A rather unassuming building now occupies the Northwest corner of 23rd Street at 8th Avenue. Before 1868, the lot was part of Clement Clarke Moore’s estate “Chelsea,” whose name has endured on the neighborhood which was once his rolling farm fields and orchards (He also wrote “Twas the Night Before Christmas”). This particular lot was purchased directly from Moore, shortly before his death, by upwardly-aspiring German immigrant Samuel Pike. A lover of opera, he had previously constructed an opera house in his hometown of Cincinnati in 1859, but after it burned in the great fire there of 1866, he opened this newer, grander version, in Manhattan in 1868. But his new hall was unable to lure New York’s elite northward from the 1854 Academy of Music on 14th Street, which itself had recently re-opened after a devastating fire. Within a year, Pike sold his interest in the opera house to now-infamous robber-barons of the gilded age, Jim Fisk and Jay Gould. Controversial figures with close ties to corruptmayor Boss Tweed, Fisk and Gould would use their powerful connections to raise the opera house’s profile and thus increase profits. Their 1869 attempt to corner the market in gold led to widespread panic (Black Friday of 1869) in the financial markets, and forced them to seek shelter in the opera house for several days as a mob gathered against them. The pair kept offices above the theater, and Fiskeven went so far as to keep his actress-mistress installed in an apartment next door. In 1872, however, another jealous lover of hers would murder Fisk at the Grand Central Hotel, leading to a scandalous murder trial and a wildly crowded state funeral in the lobby of the opera house. The Grand Opera was transformed into a vaudeville theater in 1884, and Fisk’s business partner Gould and his heirs would maintain ownership of the building until 1922, when it was sold to a real estate investor. Rumors circulated in 1937 that the building would be demolished, but it was instead picked up by the Radio-Keith-Orpheum company and transformed into the RKO 23rd Street Theatre. It operated thusly until June of 1960, when it was shuttered once more. Its final double-feature was “South Pacific” and “Fabulous Las Vegas.”

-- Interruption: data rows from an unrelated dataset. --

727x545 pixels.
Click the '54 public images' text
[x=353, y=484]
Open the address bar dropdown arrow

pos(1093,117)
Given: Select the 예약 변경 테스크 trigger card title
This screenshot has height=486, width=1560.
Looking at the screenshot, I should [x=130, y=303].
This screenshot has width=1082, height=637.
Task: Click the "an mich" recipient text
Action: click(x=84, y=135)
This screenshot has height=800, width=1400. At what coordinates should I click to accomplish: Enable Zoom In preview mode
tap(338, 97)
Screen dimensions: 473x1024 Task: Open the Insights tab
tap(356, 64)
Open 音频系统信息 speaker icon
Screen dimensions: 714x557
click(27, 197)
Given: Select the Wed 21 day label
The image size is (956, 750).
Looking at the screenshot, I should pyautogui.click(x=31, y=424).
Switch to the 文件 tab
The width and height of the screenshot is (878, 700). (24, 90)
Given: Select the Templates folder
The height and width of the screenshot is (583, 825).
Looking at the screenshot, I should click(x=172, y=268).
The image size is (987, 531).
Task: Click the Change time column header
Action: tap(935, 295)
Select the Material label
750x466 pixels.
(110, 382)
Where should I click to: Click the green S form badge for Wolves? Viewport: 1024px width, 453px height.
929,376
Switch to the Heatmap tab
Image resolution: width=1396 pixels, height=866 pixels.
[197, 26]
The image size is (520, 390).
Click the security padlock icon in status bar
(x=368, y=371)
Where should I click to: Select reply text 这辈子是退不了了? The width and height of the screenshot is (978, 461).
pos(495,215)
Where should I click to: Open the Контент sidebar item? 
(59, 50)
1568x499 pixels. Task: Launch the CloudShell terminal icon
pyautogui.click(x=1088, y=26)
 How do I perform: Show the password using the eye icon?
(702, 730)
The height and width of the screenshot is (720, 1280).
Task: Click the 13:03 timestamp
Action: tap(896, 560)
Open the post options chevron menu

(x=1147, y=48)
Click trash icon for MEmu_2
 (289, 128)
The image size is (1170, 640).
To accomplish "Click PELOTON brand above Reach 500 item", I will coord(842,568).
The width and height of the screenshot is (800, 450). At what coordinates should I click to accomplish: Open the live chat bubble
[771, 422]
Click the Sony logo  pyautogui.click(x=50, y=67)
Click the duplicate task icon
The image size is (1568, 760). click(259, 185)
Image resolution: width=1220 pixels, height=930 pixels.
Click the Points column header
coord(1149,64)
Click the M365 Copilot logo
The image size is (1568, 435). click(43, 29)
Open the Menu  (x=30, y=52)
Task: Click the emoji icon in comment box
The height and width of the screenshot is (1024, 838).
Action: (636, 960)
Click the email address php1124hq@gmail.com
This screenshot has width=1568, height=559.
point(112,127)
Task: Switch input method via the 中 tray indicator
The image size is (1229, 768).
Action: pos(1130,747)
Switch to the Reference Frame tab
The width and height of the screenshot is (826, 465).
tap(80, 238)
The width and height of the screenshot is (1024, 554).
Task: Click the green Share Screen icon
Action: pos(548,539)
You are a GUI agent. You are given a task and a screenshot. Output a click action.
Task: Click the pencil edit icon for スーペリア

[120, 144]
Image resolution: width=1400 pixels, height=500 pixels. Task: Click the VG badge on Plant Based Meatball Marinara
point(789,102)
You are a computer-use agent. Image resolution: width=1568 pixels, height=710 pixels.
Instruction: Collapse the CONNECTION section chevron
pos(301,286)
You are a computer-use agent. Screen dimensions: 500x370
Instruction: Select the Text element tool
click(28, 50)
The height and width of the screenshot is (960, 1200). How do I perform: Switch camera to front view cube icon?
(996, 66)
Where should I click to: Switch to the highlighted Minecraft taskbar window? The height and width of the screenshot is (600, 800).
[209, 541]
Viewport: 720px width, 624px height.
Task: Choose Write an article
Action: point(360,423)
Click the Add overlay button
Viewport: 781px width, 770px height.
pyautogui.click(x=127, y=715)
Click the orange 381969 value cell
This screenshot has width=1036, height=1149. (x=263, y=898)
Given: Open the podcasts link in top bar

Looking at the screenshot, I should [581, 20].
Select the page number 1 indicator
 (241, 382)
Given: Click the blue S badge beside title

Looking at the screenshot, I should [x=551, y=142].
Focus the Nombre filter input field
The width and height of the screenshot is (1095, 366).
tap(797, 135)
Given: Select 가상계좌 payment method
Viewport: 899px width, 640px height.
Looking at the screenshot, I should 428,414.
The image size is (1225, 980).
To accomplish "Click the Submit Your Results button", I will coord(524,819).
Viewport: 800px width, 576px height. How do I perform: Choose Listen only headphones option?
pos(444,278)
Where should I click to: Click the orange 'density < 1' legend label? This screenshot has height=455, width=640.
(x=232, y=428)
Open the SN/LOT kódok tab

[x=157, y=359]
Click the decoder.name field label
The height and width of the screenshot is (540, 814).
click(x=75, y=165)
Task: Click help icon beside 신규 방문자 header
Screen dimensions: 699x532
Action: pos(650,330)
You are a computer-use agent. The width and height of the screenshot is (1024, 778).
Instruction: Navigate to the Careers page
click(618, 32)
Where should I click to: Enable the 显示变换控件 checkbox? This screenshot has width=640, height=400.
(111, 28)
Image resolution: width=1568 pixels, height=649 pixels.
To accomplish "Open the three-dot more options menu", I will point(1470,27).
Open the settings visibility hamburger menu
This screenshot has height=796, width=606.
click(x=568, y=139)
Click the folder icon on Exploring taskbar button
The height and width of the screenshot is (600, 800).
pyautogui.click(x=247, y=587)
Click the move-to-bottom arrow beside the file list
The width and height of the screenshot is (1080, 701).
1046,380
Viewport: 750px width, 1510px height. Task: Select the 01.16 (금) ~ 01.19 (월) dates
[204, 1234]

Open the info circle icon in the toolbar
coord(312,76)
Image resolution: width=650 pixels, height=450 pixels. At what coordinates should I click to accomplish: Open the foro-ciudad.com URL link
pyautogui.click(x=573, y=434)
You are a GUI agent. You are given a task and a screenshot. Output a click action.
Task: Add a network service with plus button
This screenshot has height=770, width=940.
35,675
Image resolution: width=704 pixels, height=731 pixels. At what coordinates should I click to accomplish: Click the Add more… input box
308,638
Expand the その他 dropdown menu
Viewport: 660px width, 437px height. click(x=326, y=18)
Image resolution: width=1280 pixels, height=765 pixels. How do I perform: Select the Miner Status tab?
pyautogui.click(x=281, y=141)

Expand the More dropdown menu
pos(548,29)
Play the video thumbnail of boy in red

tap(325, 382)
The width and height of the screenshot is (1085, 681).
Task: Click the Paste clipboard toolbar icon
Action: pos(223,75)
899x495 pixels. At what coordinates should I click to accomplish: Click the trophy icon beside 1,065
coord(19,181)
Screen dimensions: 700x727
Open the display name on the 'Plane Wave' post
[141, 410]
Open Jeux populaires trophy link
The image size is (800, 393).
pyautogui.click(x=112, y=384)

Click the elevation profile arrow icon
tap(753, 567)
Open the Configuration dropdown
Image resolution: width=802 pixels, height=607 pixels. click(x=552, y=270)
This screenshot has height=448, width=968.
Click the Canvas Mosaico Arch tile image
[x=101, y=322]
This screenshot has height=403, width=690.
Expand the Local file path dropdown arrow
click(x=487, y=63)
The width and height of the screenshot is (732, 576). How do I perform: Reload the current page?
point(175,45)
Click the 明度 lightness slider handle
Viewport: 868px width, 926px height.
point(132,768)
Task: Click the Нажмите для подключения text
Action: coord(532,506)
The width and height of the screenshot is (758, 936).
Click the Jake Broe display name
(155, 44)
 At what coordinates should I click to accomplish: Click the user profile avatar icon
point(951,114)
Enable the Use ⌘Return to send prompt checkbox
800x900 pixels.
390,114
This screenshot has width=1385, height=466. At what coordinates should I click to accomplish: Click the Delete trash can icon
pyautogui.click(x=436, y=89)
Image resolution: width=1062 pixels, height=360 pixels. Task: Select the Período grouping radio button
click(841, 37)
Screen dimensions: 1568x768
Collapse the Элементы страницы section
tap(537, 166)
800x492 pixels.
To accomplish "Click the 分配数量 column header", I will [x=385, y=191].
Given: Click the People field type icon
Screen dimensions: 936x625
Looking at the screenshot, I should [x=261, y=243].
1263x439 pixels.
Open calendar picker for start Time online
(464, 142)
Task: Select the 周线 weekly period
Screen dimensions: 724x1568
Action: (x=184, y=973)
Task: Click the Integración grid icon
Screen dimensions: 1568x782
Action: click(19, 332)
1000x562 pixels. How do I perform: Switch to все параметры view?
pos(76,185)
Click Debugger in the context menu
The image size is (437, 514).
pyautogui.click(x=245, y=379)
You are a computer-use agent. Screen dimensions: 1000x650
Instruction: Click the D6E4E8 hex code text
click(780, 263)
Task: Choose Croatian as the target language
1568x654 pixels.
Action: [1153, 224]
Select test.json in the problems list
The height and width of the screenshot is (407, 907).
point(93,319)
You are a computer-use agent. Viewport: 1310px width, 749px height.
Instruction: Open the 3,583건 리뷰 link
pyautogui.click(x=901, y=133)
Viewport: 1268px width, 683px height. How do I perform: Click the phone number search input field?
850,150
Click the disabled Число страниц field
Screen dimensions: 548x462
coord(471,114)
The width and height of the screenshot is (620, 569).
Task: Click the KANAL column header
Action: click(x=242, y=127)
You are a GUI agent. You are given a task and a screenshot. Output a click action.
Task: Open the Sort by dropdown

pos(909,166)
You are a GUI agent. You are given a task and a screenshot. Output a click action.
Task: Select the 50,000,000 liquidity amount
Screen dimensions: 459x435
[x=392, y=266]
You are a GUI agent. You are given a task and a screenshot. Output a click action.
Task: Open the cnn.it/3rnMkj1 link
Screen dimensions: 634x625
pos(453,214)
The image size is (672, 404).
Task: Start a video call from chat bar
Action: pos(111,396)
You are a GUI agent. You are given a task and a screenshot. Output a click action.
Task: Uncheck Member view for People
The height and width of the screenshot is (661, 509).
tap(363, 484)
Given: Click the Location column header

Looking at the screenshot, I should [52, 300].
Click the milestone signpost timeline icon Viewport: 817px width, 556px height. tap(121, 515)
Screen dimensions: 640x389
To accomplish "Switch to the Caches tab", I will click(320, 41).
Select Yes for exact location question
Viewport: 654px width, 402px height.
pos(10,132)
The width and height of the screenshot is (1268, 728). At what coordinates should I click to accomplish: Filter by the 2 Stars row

Two weeks later, the building was gutted by fire and subsequently demolished. In addition, most of the rest of its block and the 5 blocks north of it would be razed to make way for a 2,800-apartment housing complex under the banner of “urban renewal.” Today, an uninspiring strip mall occupies the space which once held the Grand Opera House. Almost no sign remains of the corner’s former glory. But you’re welcometo go into Dallas BBQ and order a basket of ribs and try to imagine what once was.

At left, the Grand Opera House as it appeared in 1935. At right, the same view today. The opera is gone, along with the row houses to the right of it. The bowling alley in the foreground is now a gym with a GAP store beneath it. And the brooding towers of a public housing project loom over everything in the background. (1935 photo from NYPL Digital Gallery; 2011 photo from Google Maps)

Just found your blog. Great in depth stories about our city. I grew up in what became SoHo and remember having to steer clear of welfare hotels like the Broadway Central growing up. I also remember going over to look at it when it fell down: couldn’t believe such a thing could happen. We later moved uptown to the old Coogan loft building and I would avoid the Martinique and the many others like it in the area. It was always heartbreaking because SRO’s also housed old poor folks who were so vulnerable.
Thanks, and please keep writing.
Thank you so much for your kind words and personal additions to the story – readers like you give these stories a 3rd dimension that I simply can’t provide with just photos and text. Again, thank you, and please keep reading!
Keith
Actually, “…the brooding towers of a public housing project (which) loom over everything in the background” are the Penn South Mutual Redevelopment Houses, built in the early 1960′s (with President Kennedy presiding at the opening ceremony) by the International Ladies Garment workers Union. Penn South is considered to be among the few developments which allow Manhattan to retain a semblance of middle-class habitation.
Hey Frank, thanks for the added detail. I didn’t know much about the towers aside from their aesthetic appearance. Apologies for negatively generalizing and thanks for the comment!
Keith
Glad to help. Nice site, keep up the good work.